----- EXERCISE TEXT -----

If you’re thinking of becoming a foster carer, it’s important to understand the different types of fostering you could be involved with.
Resilience foster care – This is a type of therapeutic foster care for children and young people aged 5-16 who currently live in residential care, or who without this provision would likely be placed in a residential home. It involves supporting children/ young people who may have experienced significant neglect, trauma and or abuse prior to being placed in care. Find out more here
Emergency foster care – This placement involves providing immediate short term care to a child or young person, often comes at short notice, if it’s not safe or possible for the child or young person to stay where they are.
Short-term foster care can be planned, but could also be with very short notice, and provides a temporary place to stay until the child can return home to their own family or a longer-term arrangement can be made.
Long-term or permanent foster care allows children and young people to stay with a family until they reach adulthood if they cannot return to live with their birth family. This follows a matching process, including introductions, so that the child and the foster family can get to know each other gradually before the child moves in. This type of fostering can suit families who prefer to have longer-term arrangements, and fewer changes of foster placements. It provides stability to that child or young person and enables them to develop a sense of belonging.
Home from Home is a part-time fostering scheme that provides respite care, giving parents or carers a break from caring for their child on a full time basis, and is in a family setting. The child will be matched with a family and will stay with the same family each time.
Remand foster care provides a young person with a home when they have been remanded into the community (rather than custody) and have to live away from their family while their case is resolved through the courts. It can be for anything from a few nights to a few months, depending on how long the process takes, and often at short notice.

----- SUPPLIED MATERIAL -----

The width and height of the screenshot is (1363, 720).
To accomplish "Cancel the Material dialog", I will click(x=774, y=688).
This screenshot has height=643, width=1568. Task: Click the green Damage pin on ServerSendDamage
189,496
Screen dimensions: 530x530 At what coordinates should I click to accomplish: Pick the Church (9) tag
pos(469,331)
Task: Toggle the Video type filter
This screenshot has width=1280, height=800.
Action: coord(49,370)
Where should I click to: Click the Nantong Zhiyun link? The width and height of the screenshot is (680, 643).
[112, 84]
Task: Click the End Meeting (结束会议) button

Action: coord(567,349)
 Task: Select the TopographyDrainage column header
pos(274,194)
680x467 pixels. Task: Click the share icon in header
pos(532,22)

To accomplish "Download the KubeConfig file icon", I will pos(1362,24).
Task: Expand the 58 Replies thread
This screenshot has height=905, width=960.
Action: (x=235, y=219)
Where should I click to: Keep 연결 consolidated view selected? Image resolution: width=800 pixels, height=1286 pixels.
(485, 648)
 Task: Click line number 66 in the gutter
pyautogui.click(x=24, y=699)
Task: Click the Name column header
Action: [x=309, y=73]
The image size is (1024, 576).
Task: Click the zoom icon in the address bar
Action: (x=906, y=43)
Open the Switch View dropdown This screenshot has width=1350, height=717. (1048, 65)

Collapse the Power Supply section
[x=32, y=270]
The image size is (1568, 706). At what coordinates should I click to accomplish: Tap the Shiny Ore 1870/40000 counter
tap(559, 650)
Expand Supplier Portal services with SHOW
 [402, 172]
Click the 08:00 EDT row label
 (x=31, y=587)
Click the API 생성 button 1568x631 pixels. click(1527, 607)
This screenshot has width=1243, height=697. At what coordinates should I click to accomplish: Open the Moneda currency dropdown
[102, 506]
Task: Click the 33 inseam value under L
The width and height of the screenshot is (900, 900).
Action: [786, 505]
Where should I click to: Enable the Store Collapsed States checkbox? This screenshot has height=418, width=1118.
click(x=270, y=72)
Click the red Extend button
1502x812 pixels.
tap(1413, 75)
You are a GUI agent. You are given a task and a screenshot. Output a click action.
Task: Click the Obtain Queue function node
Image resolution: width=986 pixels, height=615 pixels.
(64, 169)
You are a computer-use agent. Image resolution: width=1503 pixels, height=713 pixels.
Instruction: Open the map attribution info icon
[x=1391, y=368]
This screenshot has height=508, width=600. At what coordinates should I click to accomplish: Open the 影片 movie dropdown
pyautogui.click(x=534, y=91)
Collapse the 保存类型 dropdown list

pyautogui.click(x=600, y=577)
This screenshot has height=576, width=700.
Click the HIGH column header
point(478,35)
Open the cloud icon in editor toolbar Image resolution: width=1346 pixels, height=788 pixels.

-----

According to the foster care text, what age range does resilience foster care serve? The rows have no role in this exercise.

» SOLUTION TO THIS TASK:
Children and young people aged 5-16.